Filmed_ An Alpha Bad Boy Romance(76)
I coughed, slowly catching my breath as my dad stood over me.
“You pathetic little pussy. You’re nothing without me.”
I rolled onto my knees and slowly climbed to my feet, pain lancing down my spine and burning up my gut. I stared at him as he seethed in front of me, his hands balled into fists.
“Big mistake, asshole,” I said to him softly.
“What are you going to do, pussy?” he spat at me.
I grinned and looked at Linda. “Hey, dots, go find a cop.”
My dad laughed, and Linda nodded, heading into the student center.
“What are you going to do, arrest me?”
“At first, yeah. You’ll rot in jail, you embarrassing piece of shit.”
“They’ll take forever to get here, dumb fuck. You’ll be dead and I’ll be gone.”
“It doesn’t matter. You’re not worth my fucking time,” I said, trying to bait him.
“Motherfucker—” he said, coming at me again. I took a step back, putting my hands up again, and knocked away his first two punches. He clearly fell for my taunts, and he had lost himself in his rage again.
He feinted another left jab then dropped low and tackled me to the ground. I let him take me down. He was older, but he was still in pretty good shape, not to mention heavier than I was. We hit the pavement together with a grunt, and he began to try and pull back to get leverage for more blows. I grabbed onto him, laughing loudly in his ear. He struggled, getting angrier every second.
“What’s so fucking funny?” he screamed.
“This is Temple’s campus, you idiot,” I said, hysterical. “There are cops everywhere!”
I let him go, grinning madly, and he reared back, dropping a heavy blow into my jaw. He dropped another, then another.
I could feel the blood on my skin, but I didn’t care. I laughed louder, ignoring the pain, reveling in his anger and his frustration. I watched as the blur of dark blue and yellow I had seen come out of the student center’s front doors a moment earlier grabbed onto his shoulders and wrenched him away from me.
I lay on my back as the cops restrained him, grinning ear to ear.
I lounged on my couch in my apartment some hours later, after endless questions and way too much paperwork, my legs stretched out on the coffee table as Linda returned with more ice. My face was aching and swollen, but the doctor that looked at me said I was lucky that I hadn’t broken anything serious.
“My issue is, how did you know I’d find a cop that fast?” she asked me.
Linda was not a fan of my plan. She wanted me to run, or to fight back, or to do anything but let my father beat me senseless. But I knew that it was only a matter of a few minutes before she’d find an officer, and if the cops saw my father in the act of trying to break my face it would be much easier in the long run to get my restraining order.
“I saw them earlier and figured they were around there somewhere,” I said. “I only let him go when I was sure they were close enough to stop him from killing me.”
She laughed and shook her head. “So you let him hit you?”
I shrugged. “Yeah, pretty much.”
She pressed the ice against my head and I grunted at the cold.
“You’re an idiot,” she said, smiling.
I grinned up at her. “And you’re fucking sexy, dots.”
She rolled her eyes then kissed me softly.

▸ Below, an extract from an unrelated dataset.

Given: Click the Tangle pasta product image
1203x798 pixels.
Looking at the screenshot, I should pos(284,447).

I grabbed onto her and pulled her into my lap, letting the ice slip off my head and onto the couch. I held her tight as I kissed her deeply, letting her taste fill my mouth, hungry for every inch of her body. She shifted her weight and I grunted.

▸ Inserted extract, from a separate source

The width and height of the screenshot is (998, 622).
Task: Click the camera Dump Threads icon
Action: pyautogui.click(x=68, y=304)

“Down boy,” she said, putting her hands on my chest.
“Can’t help it,” I said.
And it was true: when she was around, the only thing I could think about was slowly taking off her clothes.
I couldn’t imagine a life without that.
“We still have a script to finish,” she said, smiling coyly.
“Don’t try to delay the inevitable.”
She laughed and shook her head. “Is that all you think about?”
“When it comes to you?” I asked. “Yeah, pretty much.”
She groaned but didn’t fight back when I began to kiss her again, losing myself in her soft lips and skin.
I knew we’d have plenty of time to finish the script. Maybe not that night, or maybe not even the next morning if I had my way. But we’d have time, plenty of time, to finish as many scripts as we wanted, to film as many scenes as we wanted.
We’d have plenty of time to make the movie of our life together.